▶ **Task directions**: Return the lines of the data below, from the one containing "Restore down the Harmony software window" through the very last, exactly and with both ends included; no pictures.

▶ **Pixel coordinate grounding data**:
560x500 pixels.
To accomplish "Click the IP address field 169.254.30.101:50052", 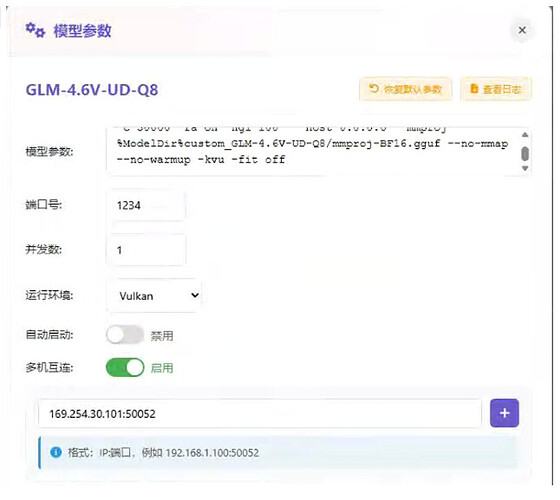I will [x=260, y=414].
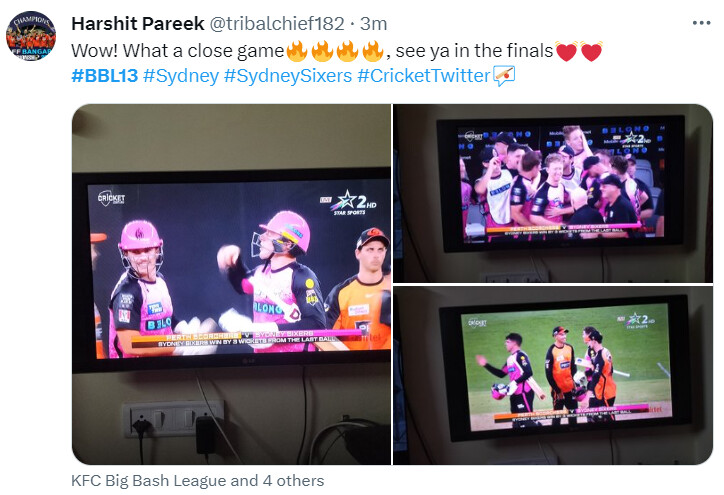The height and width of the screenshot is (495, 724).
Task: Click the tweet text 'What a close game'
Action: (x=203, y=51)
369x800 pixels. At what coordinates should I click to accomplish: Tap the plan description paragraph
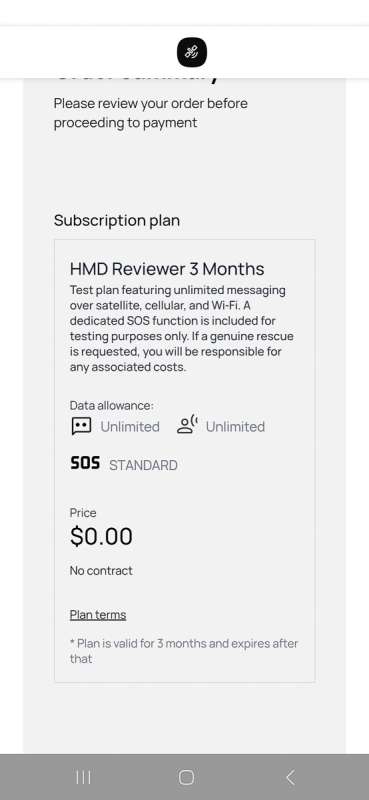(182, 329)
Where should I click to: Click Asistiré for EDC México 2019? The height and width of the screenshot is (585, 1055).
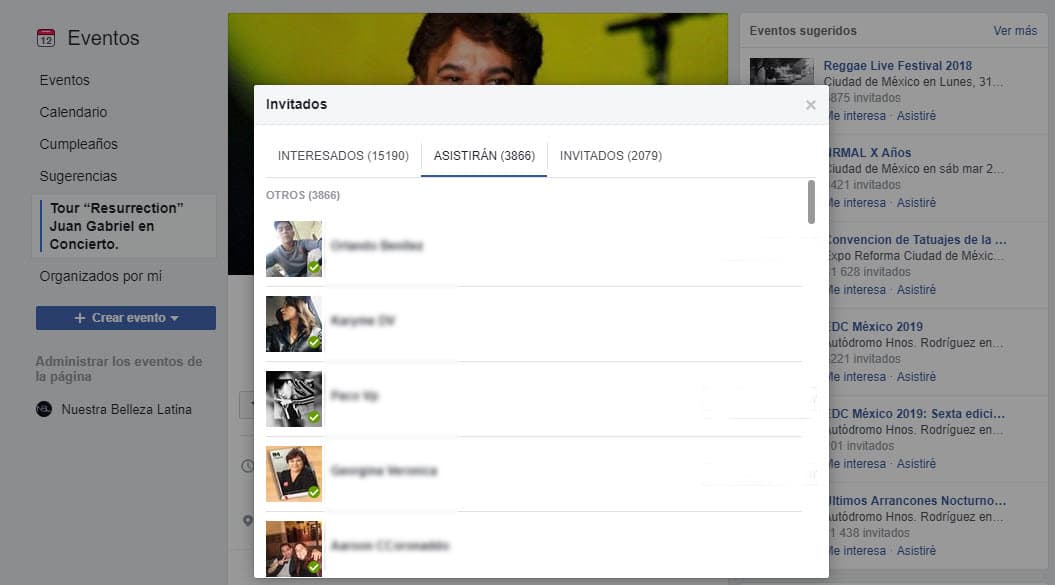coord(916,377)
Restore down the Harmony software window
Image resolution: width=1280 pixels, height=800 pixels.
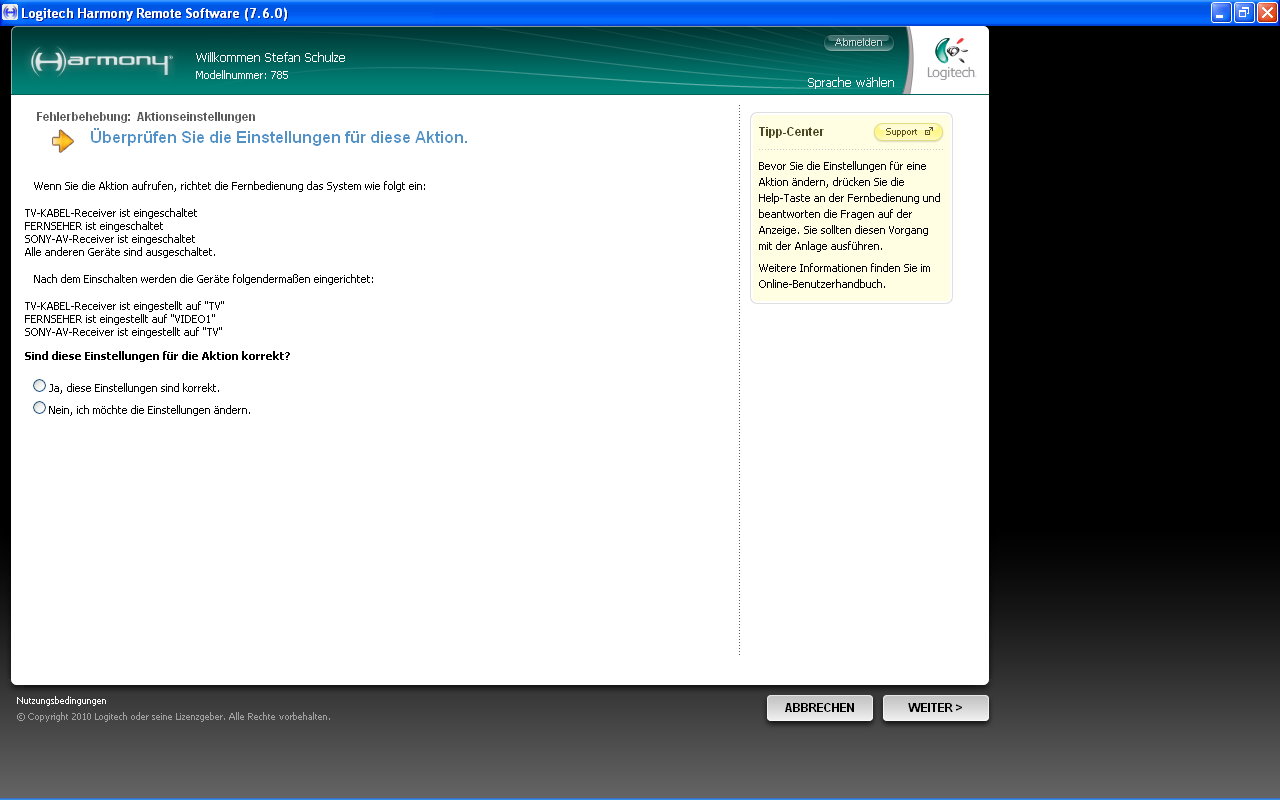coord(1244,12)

▶ **Exercise result**:
Restore down the Harmony software window
Image resolution: width=1280 pixels, height=800 pixels.
coord(1244,12)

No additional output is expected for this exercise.